BEGIN GIVEN RECORDS

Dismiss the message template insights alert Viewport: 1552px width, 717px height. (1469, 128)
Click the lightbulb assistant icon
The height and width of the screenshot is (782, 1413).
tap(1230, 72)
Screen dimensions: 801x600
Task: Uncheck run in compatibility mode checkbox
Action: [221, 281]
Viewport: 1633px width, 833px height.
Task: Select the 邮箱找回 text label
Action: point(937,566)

END GIVEN RECORDS

_ACTIVITY_: Every entry, from first to last, should be written out exactly.

_WRITTEN RESPONSE_:
Dismiss the message template insights alert Viewport: 1552px width, 717px height. (1469, 128)
Click the lightbulb assistant icon
The height and width of the screenshot is (782, 1413).
tap(1230, 72)
Screen dimensions: 801x600
Task: Uncheck run in compatibility mode checkbox
Action: [221, 281]
Viewport: 1633px width, 833px height.
Task: Select the 邮箱找回 text label
Action: point(937,566)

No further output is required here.